Comment 22 Jason Merrill 2019-05-22 21:39:43 UTC
Author: jason
Date: Wed May 22 21:39:08 2019
New Revision: 271523

URL: https://gcc.gnu.org/viewcvs?rev=271523&root=gcc&view=rev
Log:
	PR c++/20408 - unnecessary code for empty struct.

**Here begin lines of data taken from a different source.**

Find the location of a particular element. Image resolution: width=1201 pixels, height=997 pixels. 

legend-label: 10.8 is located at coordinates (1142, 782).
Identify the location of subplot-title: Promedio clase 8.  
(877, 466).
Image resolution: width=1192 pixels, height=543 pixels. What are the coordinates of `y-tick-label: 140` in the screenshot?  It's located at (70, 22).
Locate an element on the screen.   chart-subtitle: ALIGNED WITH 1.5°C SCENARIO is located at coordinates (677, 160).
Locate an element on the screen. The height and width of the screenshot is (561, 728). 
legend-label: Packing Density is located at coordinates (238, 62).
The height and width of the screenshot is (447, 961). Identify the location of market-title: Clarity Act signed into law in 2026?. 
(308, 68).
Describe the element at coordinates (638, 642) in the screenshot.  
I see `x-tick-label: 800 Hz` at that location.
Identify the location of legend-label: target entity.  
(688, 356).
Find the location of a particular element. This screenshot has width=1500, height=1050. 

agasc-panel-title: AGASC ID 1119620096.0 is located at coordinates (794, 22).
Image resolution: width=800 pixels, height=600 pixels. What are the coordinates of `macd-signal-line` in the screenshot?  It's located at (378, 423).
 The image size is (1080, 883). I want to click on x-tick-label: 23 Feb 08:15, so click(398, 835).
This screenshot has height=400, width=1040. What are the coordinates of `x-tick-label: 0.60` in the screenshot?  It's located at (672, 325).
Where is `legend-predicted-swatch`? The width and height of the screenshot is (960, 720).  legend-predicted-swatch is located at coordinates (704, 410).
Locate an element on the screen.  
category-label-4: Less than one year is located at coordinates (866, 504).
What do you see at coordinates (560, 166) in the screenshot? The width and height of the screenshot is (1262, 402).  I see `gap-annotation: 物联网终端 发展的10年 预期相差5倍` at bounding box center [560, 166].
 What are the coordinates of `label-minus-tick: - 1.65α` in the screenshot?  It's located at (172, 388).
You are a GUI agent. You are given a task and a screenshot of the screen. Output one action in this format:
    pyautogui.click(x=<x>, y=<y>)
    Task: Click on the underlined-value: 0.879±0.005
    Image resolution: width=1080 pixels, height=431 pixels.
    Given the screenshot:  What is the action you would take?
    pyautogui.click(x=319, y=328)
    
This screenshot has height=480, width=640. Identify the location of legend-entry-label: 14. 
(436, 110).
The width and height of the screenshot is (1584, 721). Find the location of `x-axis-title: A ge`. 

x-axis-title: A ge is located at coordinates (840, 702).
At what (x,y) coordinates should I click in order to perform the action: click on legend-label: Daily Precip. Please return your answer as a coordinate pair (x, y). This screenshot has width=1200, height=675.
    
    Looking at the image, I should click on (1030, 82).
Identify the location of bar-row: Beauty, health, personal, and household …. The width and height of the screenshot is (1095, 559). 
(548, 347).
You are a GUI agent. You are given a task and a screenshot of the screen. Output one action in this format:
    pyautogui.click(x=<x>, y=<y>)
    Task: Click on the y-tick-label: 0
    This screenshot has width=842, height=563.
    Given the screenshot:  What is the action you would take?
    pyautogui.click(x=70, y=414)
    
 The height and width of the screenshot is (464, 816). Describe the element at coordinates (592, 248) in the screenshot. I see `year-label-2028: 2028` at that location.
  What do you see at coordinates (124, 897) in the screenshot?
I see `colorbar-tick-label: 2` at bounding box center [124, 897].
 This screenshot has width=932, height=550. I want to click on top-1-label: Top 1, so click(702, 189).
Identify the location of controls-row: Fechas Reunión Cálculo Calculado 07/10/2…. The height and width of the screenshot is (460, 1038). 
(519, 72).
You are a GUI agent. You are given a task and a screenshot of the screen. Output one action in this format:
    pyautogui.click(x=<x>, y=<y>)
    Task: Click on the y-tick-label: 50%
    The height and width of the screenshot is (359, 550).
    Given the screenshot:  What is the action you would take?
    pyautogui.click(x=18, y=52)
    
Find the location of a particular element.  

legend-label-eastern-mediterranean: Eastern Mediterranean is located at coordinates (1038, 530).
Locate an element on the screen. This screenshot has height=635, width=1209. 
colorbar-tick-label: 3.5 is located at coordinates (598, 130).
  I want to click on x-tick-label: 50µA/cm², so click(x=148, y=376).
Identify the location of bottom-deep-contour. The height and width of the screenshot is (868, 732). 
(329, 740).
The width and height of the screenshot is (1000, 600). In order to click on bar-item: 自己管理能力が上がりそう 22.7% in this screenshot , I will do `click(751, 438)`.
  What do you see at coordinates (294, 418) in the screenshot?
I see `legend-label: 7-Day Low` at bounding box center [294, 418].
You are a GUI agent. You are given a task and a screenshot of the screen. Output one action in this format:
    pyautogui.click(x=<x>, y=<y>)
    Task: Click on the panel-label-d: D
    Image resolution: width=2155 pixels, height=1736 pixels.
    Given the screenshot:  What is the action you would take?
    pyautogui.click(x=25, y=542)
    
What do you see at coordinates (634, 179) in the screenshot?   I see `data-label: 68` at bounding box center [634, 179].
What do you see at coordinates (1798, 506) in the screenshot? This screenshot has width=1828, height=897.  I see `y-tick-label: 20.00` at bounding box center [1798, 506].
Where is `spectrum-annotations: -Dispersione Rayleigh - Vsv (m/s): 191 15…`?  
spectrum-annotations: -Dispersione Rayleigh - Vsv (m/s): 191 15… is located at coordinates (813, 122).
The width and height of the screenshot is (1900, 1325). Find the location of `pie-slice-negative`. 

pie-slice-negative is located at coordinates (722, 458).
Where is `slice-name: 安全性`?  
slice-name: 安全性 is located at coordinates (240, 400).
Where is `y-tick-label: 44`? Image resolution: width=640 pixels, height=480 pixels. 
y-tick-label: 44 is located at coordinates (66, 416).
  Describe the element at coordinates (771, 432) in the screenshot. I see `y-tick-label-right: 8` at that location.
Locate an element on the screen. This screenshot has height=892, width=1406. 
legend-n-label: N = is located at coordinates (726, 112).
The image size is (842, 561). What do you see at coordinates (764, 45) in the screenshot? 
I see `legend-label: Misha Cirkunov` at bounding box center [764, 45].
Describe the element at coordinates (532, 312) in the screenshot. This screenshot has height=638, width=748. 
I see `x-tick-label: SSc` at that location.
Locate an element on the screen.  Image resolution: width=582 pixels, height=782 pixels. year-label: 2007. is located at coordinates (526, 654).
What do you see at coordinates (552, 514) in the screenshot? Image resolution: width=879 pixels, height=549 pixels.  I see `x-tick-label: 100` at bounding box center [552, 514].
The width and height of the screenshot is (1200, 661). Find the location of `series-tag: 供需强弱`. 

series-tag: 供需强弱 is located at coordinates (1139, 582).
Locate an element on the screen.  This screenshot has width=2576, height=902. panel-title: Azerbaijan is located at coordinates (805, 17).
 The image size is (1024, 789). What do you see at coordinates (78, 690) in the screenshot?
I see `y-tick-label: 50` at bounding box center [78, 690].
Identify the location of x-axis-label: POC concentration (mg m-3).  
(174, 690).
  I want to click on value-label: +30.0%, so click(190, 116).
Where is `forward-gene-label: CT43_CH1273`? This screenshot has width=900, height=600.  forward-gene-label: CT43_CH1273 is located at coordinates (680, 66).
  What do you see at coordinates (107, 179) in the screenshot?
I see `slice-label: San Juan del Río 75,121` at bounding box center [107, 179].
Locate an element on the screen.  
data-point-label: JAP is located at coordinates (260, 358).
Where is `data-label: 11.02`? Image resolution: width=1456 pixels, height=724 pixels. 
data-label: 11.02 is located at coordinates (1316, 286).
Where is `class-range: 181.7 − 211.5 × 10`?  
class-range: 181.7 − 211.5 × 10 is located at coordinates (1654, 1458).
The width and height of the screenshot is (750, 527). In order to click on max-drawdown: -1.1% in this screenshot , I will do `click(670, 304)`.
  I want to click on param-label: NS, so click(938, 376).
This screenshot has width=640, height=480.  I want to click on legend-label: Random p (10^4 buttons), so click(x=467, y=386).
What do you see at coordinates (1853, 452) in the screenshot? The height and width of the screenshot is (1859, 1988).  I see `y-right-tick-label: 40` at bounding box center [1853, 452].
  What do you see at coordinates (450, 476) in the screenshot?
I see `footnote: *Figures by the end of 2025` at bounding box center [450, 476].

Here initializing the argument from a TARGET_EXPR isn't an empty class
copy even though the type is !TREE_ADDRESSABLE, so we should check
simple_empty_class_p.

	* call.c (build_call_a): Use simple_empty_class_p.

Added:
    trunk/gcc/testsuite/g++.dg/tree-ssa/empty-3.C
Modified:
    trunk/gcc/cp/ChangeLog
    trunk/gcc/cp/call.c
    trunk/gcc/cp/cp-gimplify.c
    trunk/gcc/cp/cp-tree.h
Comment 23 Jason Merrill 2020-12-09 13:53:09 UTC
Fixed in GCC 10.
Comment 24 GCC Commits 2021-02-09 01:52:39 UTC
The master branch has been updated by Jason Merrill <jason@gcc.gnu.org>:

https://gcc.gnu.org/g:bdbca69e0720fa9062fe71782235141f629ae006

commit r11-7142-gbdbca69e0720fa9062fe71782235141f629ae006
Author: Jason Merrill <jason@redhat.com>
Date:   Mon Feb 8 17:04:03 2021 -0500

    c++: generic lambda, fn* conv, empty class [PR98326]
    
    Here, in the thunk returned from the captureless lambda conversion to
    pointer-to-function, we try to pass through invisible reference parameters
    by reference, without doing a copy.  The empty class copy optimization was
    messing that up.
    
    gcc/cp/ChangeLog:
    
            PR c++/98326
            PR c++/20408
            * cp-gimplify.c (simple_empty_class_p): Don't touch an invisiref
            parm.
    
    gcc/testsuite/ChangeLog:
    
            PR c++/98326
            * g++.dg/cpp1y/lambda-generic-empty1.C: New test.
Comment 25 GCC Commits 2021-02-12 02:30:16 UTC
The releases/gcc-10 branch has been updated by Jason Merrill <jason@gcc.gnu.org>:

https://gcc.gnu.org/g:031e97207463710797625382baff112b6c3ade51

commit r10-9362-g031e97207463710797625382baff112b6c3ade51
Author: Jason Merrill <jason@redhat.com>
Date:   Mon Feb 8 17:04:03 2021 -0500

    c++: generic lambda, fn* conv, empty class [PR98326]
    
    Here, in the thunk returned from the captureless lambda conversion to
    pointer-to-function, we try to pass through invisible reference parameters
    by reference, without doing a copy.  The empty class copy optimization was
    messing that up.
    
    gcc/cp/ChangeLog:
    
            PR c++/98326
            PR c++/20408
            * cp-gimplify.c (simple_empty_class_p): Don't touch an invisiref
            parm.
    
    gcc/testsuite/ChangeLog:
    
            PR c++/98326
            * g++.dg/cpp1y/lambda-generic-empty1.C: New test.